## Word and element location records
----
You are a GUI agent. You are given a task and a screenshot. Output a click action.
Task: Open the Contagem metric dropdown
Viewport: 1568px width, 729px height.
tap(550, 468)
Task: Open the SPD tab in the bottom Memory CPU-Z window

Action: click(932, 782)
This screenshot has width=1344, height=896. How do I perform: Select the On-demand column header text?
----
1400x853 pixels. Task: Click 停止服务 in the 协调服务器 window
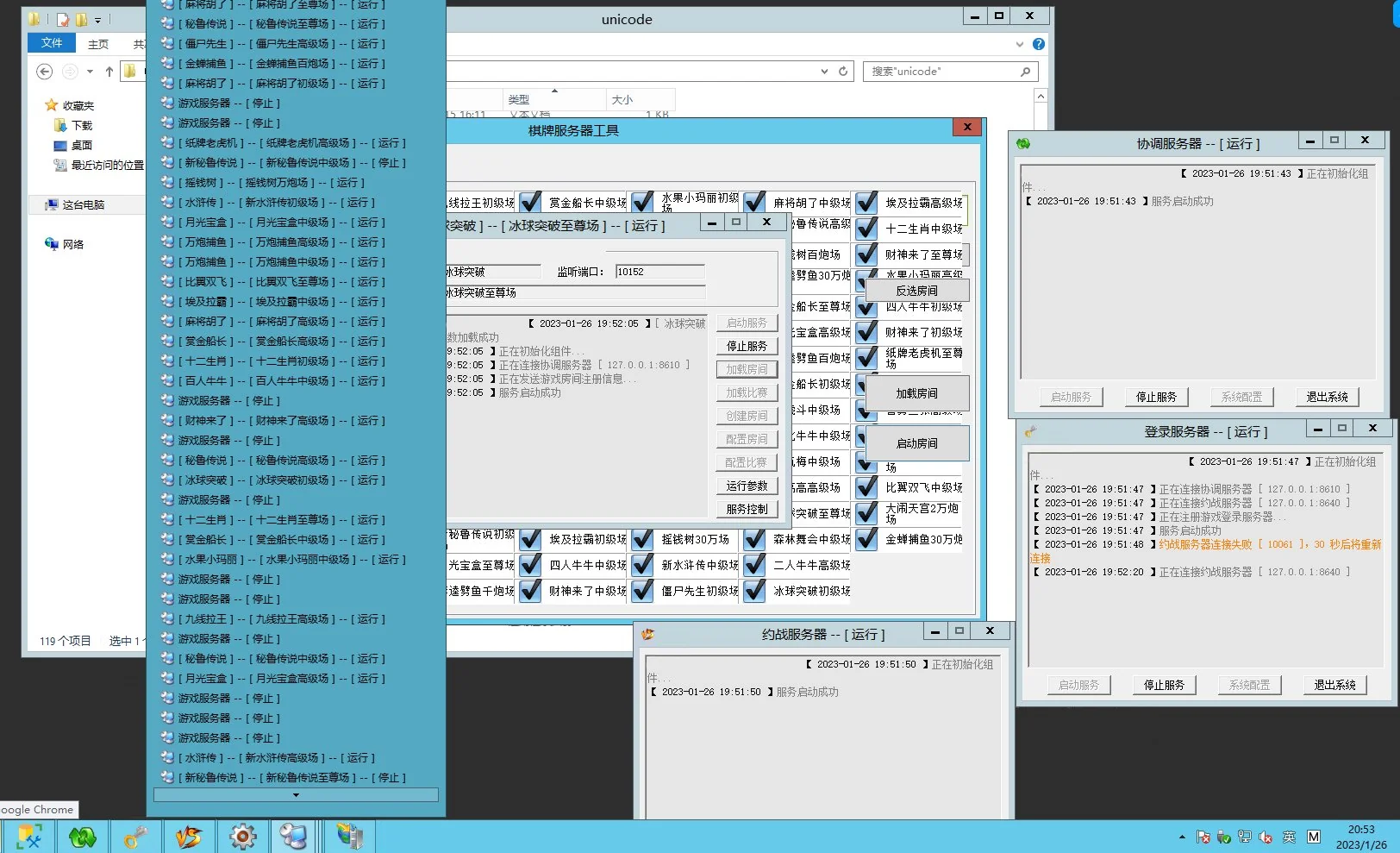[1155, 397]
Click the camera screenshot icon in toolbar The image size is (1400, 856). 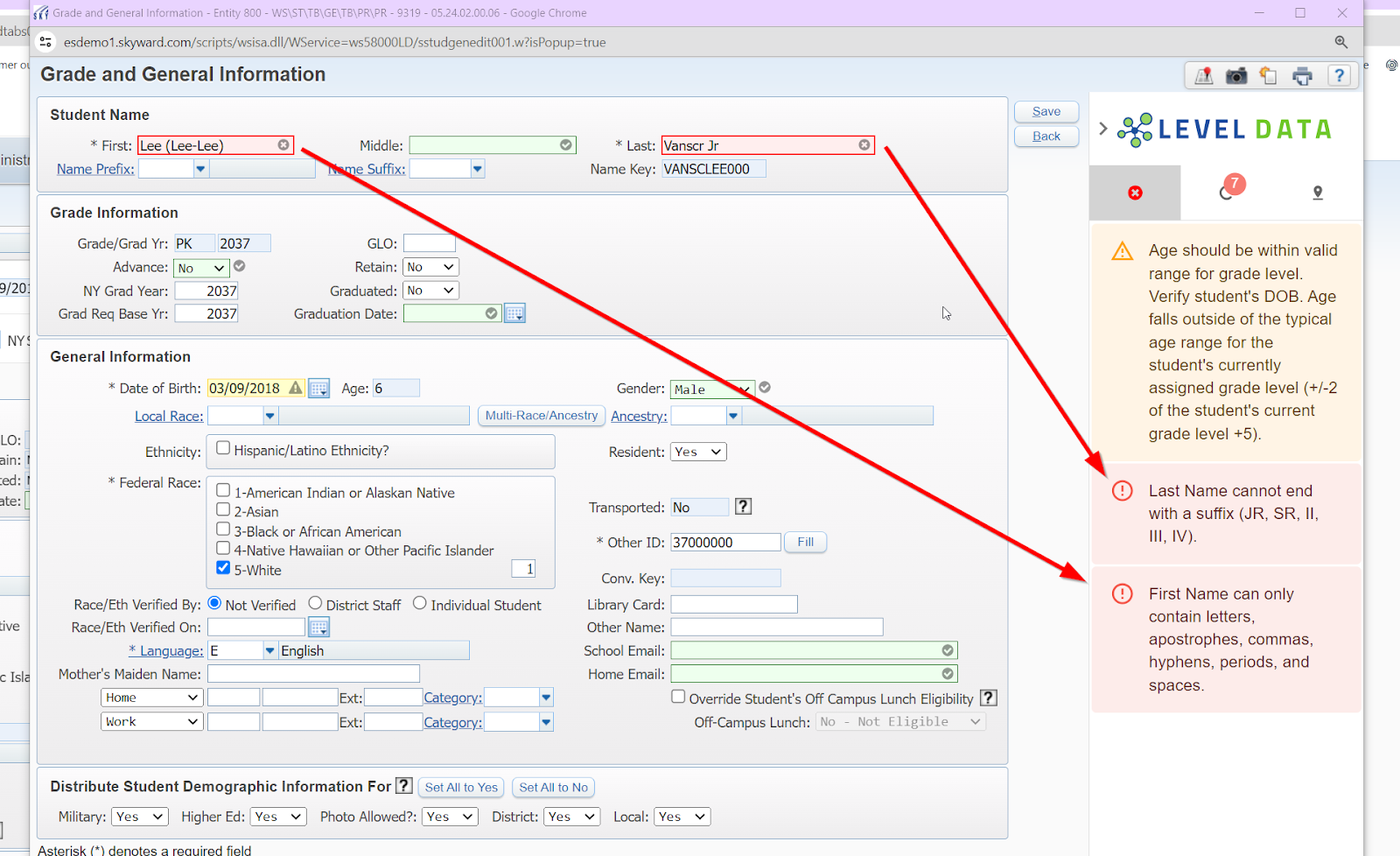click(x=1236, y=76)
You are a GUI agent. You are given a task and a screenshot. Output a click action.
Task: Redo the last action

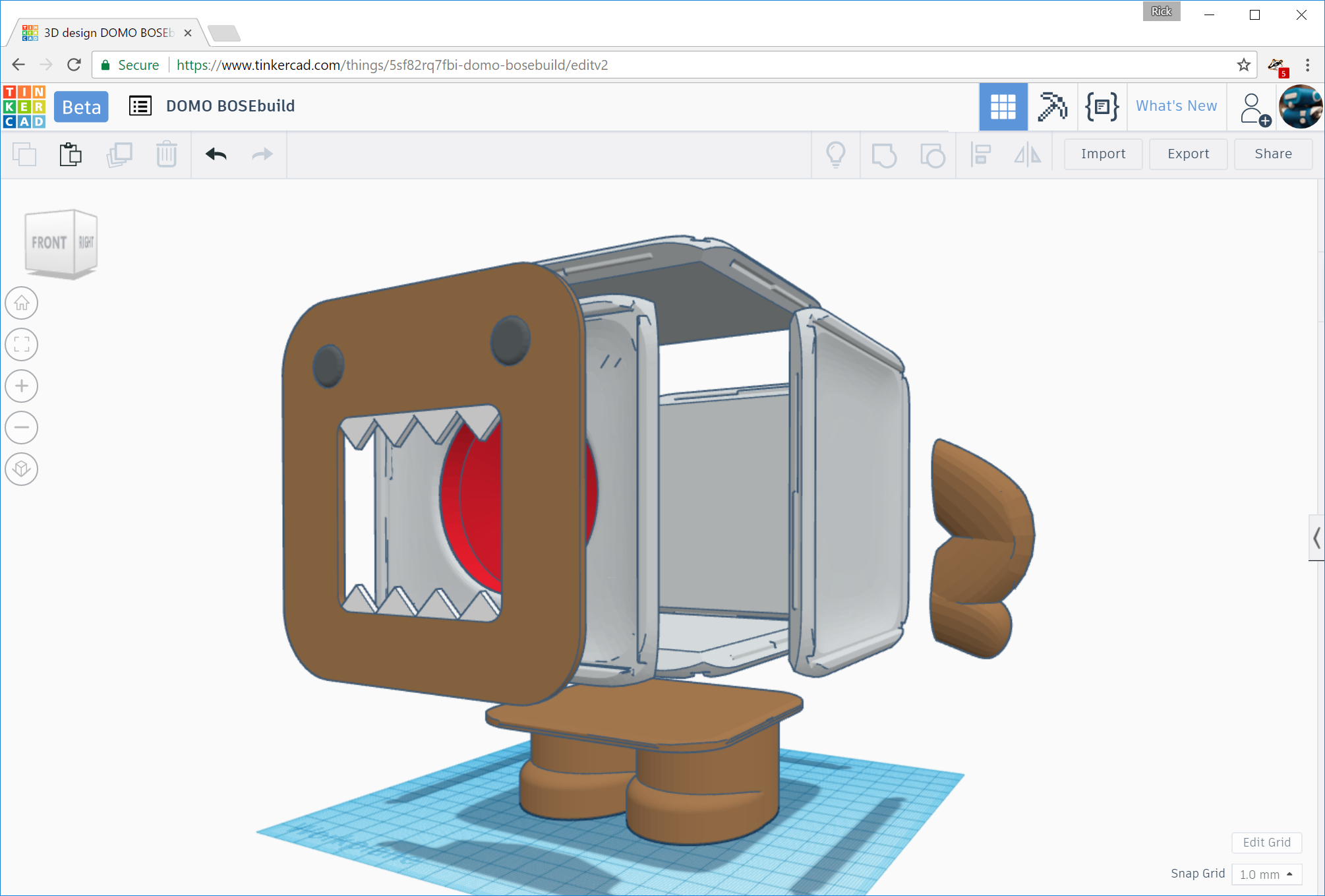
----
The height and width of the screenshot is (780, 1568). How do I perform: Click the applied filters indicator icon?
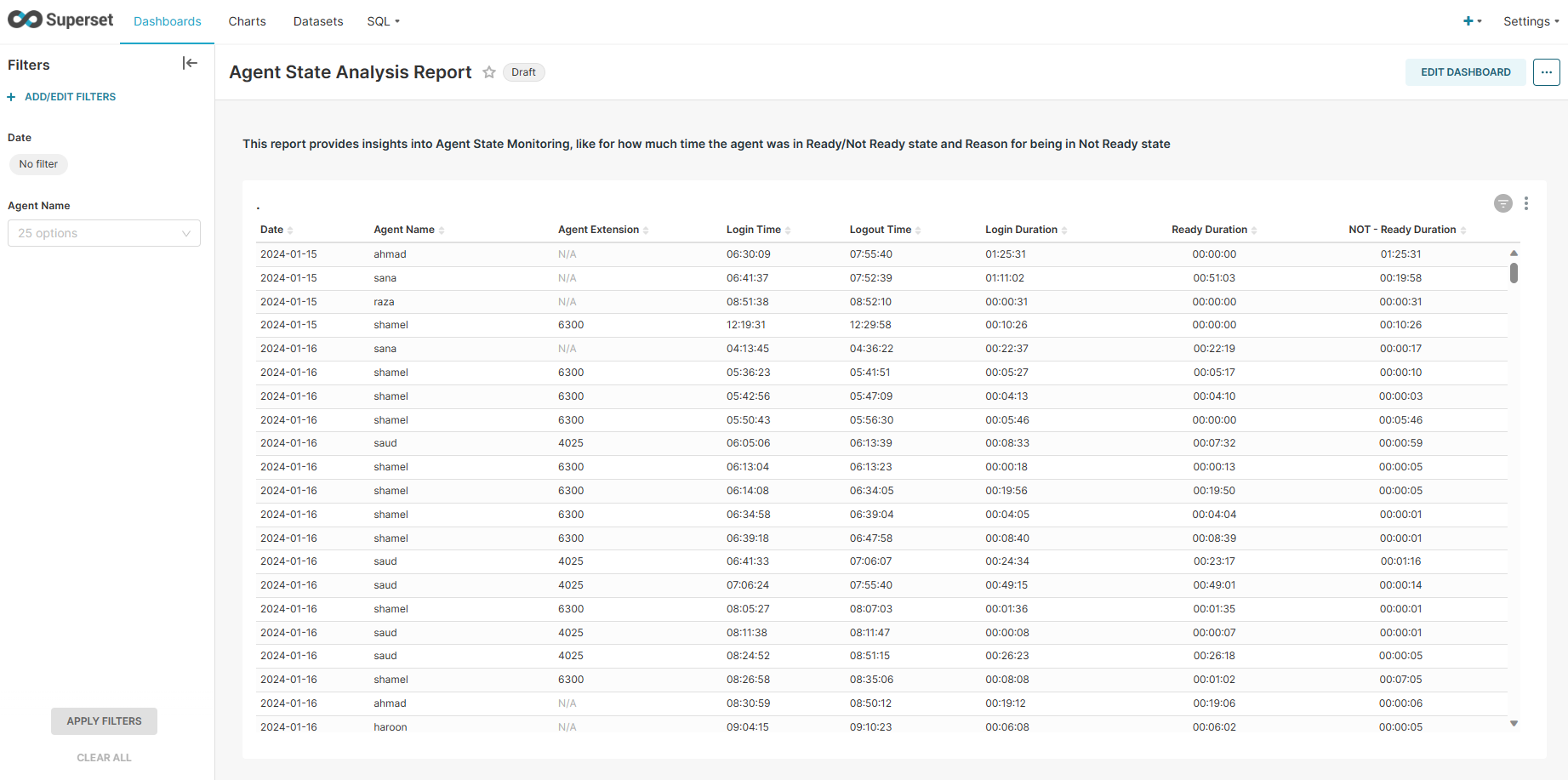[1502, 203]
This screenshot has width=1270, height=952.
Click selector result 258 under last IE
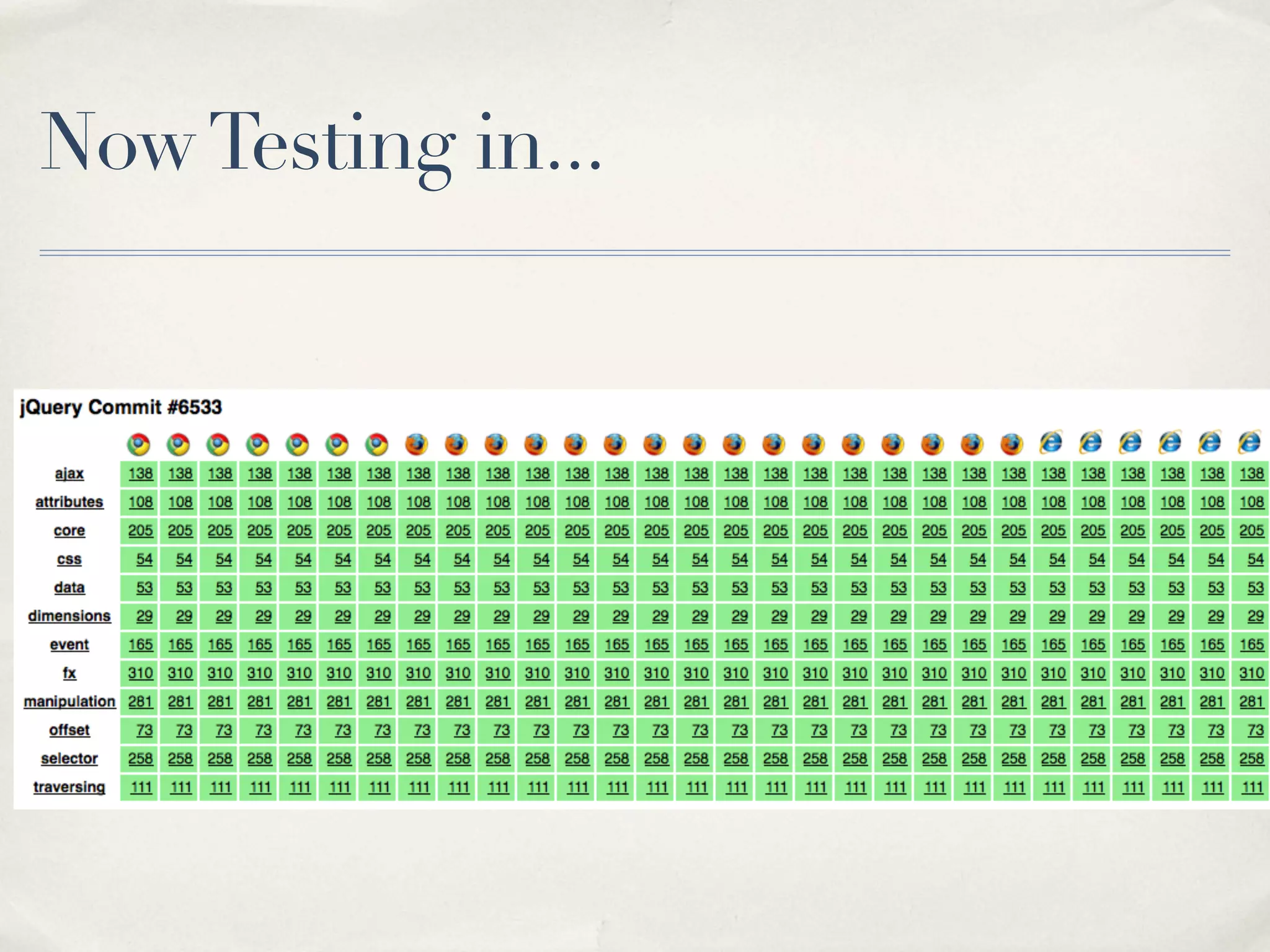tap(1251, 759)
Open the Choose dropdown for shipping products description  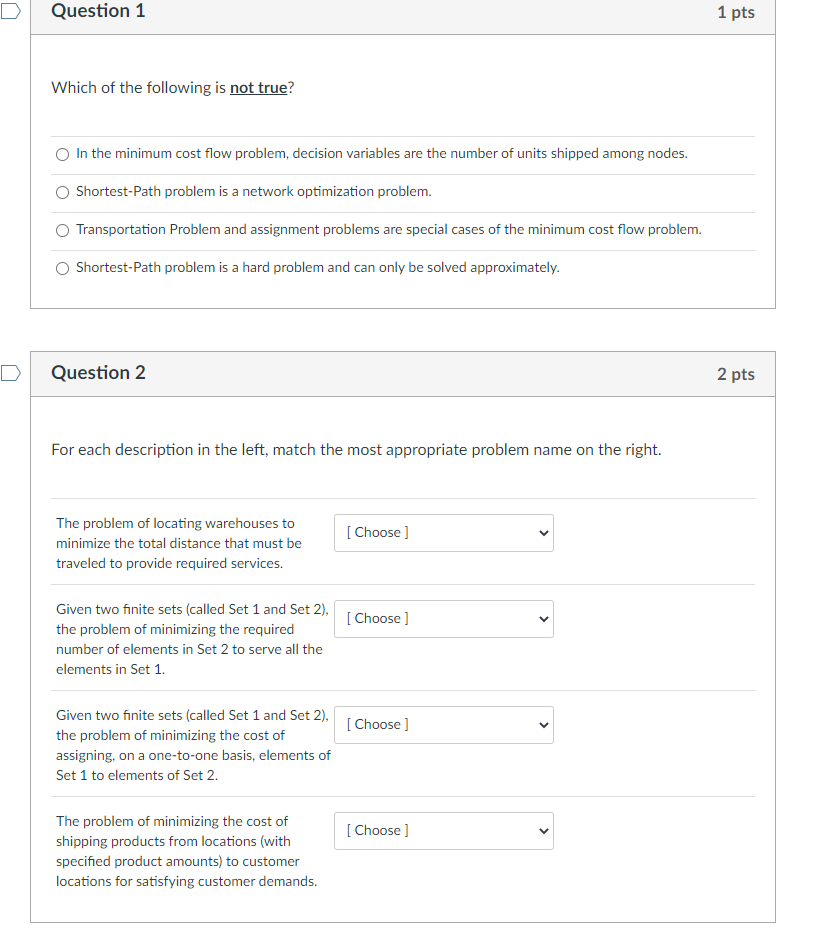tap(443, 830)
----
## Task description
Return every line from the one containing "Task: Open the SPD" down to the one containing "This screenshot has width=1344, height=896.", both included, with nothing changed.

## Response
Task: Open the SPD tab in the bottom Memory CPU-Z window

Action: click(932, 782)
This screenshot has width=1344, height=896. How do I perform: Select the On-demand column header text?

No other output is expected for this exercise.